*** Begin section ***
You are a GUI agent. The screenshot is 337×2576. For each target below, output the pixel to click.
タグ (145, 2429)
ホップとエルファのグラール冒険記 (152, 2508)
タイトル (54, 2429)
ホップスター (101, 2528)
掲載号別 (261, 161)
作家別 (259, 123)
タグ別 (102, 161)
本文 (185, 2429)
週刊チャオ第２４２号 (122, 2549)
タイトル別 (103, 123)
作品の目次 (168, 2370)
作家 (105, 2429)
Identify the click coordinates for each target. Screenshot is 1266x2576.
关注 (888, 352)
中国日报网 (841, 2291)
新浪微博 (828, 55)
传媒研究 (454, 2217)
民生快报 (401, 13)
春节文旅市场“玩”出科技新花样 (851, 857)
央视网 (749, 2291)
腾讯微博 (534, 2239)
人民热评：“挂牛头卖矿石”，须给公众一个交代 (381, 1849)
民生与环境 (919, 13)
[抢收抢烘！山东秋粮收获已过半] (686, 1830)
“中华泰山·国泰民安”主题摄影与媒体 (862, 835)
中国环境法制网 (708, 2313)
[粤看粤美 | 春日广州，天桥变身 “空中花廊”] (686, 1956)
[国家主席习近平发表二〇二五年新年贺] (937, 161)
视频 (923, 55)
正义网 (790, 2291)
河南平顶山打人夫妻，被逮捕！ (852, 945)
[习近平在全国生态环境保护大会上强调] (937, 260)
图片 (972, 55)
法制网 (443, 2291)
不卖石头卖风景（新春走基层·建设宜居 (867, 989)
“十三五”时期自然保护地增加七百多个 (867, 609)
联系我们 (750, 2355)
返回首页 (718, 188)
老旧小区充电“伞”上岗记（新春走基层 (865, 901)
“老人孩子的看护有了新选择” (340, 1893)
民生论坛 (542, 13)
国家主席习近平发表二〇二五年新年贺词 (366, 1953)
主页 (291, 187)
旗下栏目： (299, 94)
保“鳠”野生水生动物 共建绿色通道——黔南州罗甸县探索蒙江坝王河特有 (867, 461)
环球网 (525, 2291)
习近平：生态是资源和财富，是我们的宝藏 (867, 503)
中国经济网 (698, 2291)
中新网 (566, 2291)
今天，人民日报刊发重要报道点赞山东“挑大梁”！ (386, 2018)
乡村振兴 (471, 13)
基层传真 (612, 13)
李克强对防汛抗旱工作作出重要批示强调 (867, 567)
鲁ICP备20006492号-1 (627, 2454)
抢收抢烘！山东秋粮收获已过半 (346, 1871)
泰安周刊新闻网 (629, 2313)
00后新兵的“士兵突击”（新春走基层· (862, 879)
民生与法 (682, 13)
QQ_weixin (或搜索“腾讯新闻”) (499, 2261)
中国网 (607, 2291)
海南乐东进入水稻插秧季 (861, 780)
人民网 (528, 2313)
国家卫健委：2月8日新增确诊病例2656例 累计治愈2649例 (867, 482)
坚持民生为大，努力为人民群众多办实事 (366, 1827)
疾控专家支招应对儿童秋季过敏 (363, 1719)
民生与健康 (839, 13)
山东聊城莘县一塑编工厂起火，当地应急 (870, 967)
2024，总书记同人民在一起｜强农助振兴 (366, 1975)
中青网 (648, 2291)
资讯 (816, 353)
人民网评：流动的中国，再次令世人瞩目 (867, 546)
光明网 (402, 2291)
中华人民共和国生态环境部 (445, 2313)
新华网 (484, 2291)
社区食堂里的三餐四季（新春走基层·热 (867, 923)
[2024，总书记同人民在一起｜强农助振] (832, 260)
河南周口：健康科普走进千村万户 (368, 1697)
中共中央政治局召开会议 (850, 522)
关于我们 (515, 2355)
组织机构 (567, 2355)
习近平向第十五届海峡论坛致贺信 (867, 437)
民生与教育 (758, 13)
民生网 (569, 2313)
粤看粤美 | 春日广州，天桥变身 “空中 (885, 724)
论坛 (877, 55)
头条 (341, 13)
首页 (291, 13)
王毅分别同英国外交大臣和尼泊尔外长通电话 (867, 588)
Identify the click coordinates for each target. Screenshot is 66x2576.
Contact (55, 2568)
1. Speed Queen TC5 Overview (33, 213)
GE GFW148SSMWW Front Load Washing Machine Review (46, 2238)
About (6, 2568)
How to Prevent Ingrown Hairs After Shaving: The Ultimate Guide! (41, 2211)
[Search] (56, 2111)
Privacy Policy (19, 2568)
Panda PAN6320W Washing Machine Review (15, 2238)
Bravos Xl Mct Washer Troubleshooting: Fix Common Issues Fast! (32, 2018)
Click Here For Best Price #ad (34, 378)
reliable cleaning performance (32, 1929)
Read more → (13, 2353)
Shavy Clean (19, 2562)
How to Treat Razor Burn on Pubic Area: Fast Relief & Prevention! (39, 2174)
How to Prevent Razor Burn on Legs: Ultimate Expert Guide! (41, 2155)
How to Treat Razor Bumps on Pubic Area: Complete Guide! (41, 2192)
*** End section ***
● **Goal of the exercise**
Which lines above carry the string "Razor"? Copy those lines.

● **Response to the exercise**
How to Treat Razor Burn on Pubic Area: Fast Relief & Prevention! (39, 2174)
How to Prevent Razor Burn on Legs: Ultimate Expert Guide! (41, 2155)
How to Treat Razor Bumps on Pubic Area: Complete Guide! (41, 2192)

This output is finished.